Saúde

Uma das doenças oculares que mais atinge os brasileiros é o glaucoma. Segundo dados da Sociedade Brasileira de Glaucoma, este mal é a terceira causa de cegueira no País. A importância da prevenção deste mal foi comemorado ontem, 26, em alusão ao Dia Nacional de Combate ao Glaucoma. O oftalmologista Jorge Mendes, um dos profissionais da equipe médica do HGPP – Hospital Geral Público de Palmas, explica que o glaucoma é uma doença irreversível e neuro-oftalmológica porque afeta o nervo ótico que é a estrutura que leva a visão ao cérebro.

A doença é assintomática e, por isso, geralmente a maioria dos portadores não sabe que a possui.  Esta não tem cura e pode levar a perda da visão caso não seja descoberta cedo.
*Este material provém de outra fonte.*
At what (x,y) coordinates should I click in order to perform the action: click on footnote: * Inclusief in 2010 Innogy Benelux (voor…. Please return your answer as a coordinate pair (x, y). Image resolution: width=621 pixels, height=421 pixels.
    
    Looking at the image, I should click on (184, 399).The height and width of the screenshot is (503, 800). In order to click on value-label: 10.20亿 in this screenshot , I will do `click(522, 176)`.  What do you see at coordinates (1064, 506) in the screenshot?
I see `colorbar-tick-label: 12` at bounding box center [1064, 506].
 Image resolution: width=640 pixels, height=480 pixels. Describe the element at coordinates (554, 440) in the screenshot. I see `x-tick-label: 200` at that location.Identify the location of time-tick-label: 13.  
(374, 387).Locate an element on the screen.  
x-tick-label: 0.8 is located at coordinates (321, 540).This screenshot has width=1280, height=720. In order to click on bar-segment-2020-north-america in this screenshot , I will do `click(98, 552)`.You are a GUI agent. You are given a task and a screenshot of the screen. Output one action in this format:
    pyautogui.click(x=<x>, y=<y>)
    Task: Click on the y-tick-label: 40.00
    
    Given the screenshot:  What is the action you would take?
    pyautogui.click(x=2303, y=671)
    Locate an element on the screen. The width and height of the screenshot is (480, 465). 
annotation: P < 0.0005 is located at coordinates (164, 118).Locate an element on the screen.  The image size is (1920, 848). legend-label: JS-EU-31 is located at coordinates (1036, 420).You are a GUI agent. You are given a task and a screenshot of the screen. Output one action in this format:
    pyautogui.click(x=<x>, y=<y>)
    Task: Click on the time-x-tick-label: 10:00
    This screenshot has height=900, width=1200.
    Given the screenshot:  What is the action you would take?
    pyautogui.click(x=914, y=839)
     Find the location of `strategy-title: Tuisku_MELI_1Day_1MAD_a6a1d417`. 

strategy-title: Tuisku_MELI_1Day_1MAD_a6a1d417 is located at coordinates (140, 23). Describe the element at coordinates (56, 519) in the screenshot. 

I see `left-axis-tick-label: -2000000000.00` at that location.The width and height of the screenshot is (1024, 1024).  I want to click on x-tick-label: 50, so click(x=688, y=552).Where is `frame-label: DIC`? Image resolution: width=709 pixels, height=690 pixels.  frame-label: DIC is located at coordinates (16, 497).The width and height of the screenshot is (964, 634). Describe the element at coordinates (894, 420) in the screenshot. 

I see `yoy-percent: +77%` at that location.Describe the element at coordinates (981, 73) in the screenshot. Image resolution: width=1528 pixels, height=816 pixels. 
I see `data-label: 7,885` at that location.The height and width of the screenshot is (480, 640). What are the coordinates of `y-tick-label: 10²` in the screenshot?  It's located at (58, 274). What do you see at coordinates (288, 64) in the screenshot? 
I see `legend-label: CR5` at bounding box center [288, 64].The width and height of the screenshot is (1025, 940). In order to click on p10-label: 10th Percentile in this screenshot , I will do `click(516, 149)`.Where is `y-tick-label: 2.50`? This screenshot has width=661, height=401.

Mendes informa que o glaucoma é de caráter familiar genético, está associado ao aumento da pressão intraocular e lesão do nervo ótico. Além da hereditariedade, outros grupos de risco estão sujeitos a desenvolver a doença. “As pessoas de etnia negra, diabéticos, obesos, pessoas com trauma ocular, hipertensos e os que fazem uso irregular de colírios”, esclarece o oftalmologista.

O médico Jorge Mendes conscientiza que o glaucoma é uma doença indolor e silenciosa, por isso é importante alertar às pessoas a buscarem diagnóstico preventivo através de exame oftalmológico anual e caso tenha a doença faça um tratamento apropriado. Mesmo não tendo cura, no entanto o seu tratamento pode ser feito à base de colírios e em alguns casos é controlado através de intervenção cirurgia.

Dados da OMS

Levantamento feito pela Organização Mundial de Saúde (OMS) aponta que existem mais de 65 milhões de pessoas com glaucoma no mundo. A doença representa a segunda maior causa de cegueira na população em geral e a principal causa de cegueira na população negra mundial.

De acordo com dados da OMS, o mal é de 6 a 8 vezes mais comum em negros do que em brancos. O histórico familiar também é importante para o diagnóstico, pois cerca de 6% das pessoas com glaucoma já tiveram outro caso na família.

Os estudos mostram ainda que de 1% a 2% da população mundial acima dos 40 anos desenvolve a enfermidade. Já acima de 70 anos o índice chega a 7%. No Brasil, mais de um milhão de pessoas têm glaucoma diagnosticado.